Six students at the Dubai branch of the Edinburgh-based university will receive scholarships to allow them to study full time in the three main schools; built environment, engineering and management. This will give the academically gifted the opportunity to waive the Dh68,000 annual fee for the three-year doctoral programme.

Dr Ammar Kaka, director of the Dubai campus, said full-time students would be given priority.

“When someone is doing this full time, you tend to get much more out of them as it’s a full-time job. With research you’re trying to do something no one has ever done and that’s innovative, and as the research drags on over many years perhaps someone will beat you to that. You need research that’s timely.”

He also said offering a doctoral programme would attract more high-quality academics to the institution.

Dr Assem Al Haj, one of the doctoral supervisors, said research was what attracted him to relocate from Aberdeen, Scotland.

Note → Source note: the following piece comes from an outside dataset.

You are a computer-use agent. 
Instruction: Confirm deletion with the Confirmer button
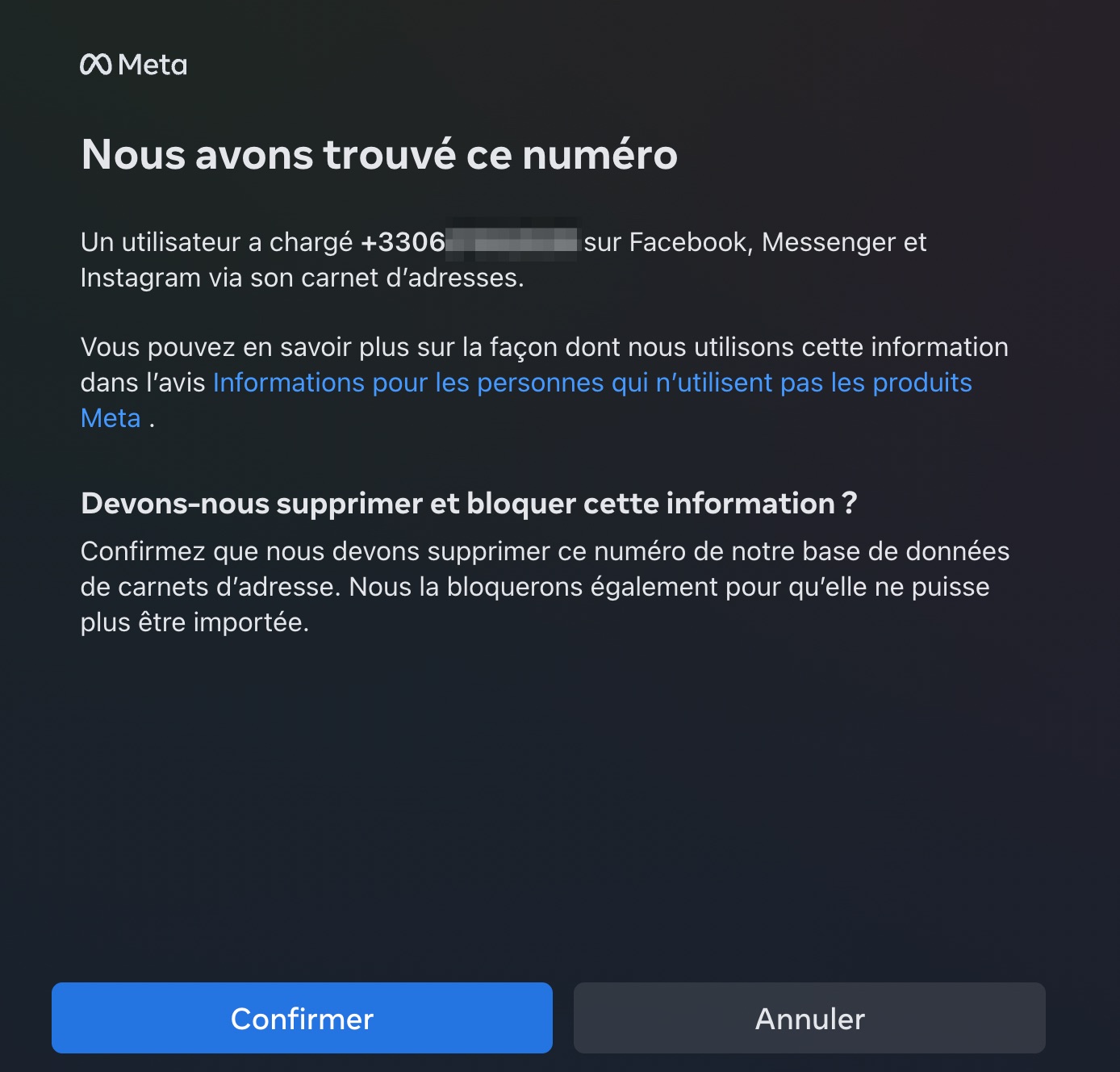tap(302, 1018)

“We [academics] survive on research. For a university like Heriot-Watt it’s our bread and butter. For staff, the one thing that we love is doing research.”

His built-environment department will focus on sustainable development and infrastructure.

Dr Rehan Ahmed will supervise the engineering students but he has already been working on building collaborations with local universities, such as the University of Sharjah and American University of Sharjah, that will open access to shared facilities and publications for both academics and incoming doctoral students.

“It’s the way research should be driven in this part of the world as well,” he said. “The economy and lifestyle here attracts good talent but it is the lack of infrastructure and resources [such as funding] which has been the biggest challenge.”

Dr Warren Fox, head of higher education at the Knowledge and Human Development Authority, Dubai’s education regulator, welcomed the addition of Heriot-Watt to the other six universities currently offering PhDs in the emirate.

“The fact they’re supporting this with scholarships means they [Heriot-Watt] are doing this for academic reasons, to help to build stronger research and graduate programmes and are not just looking at it for an economic return,” he said.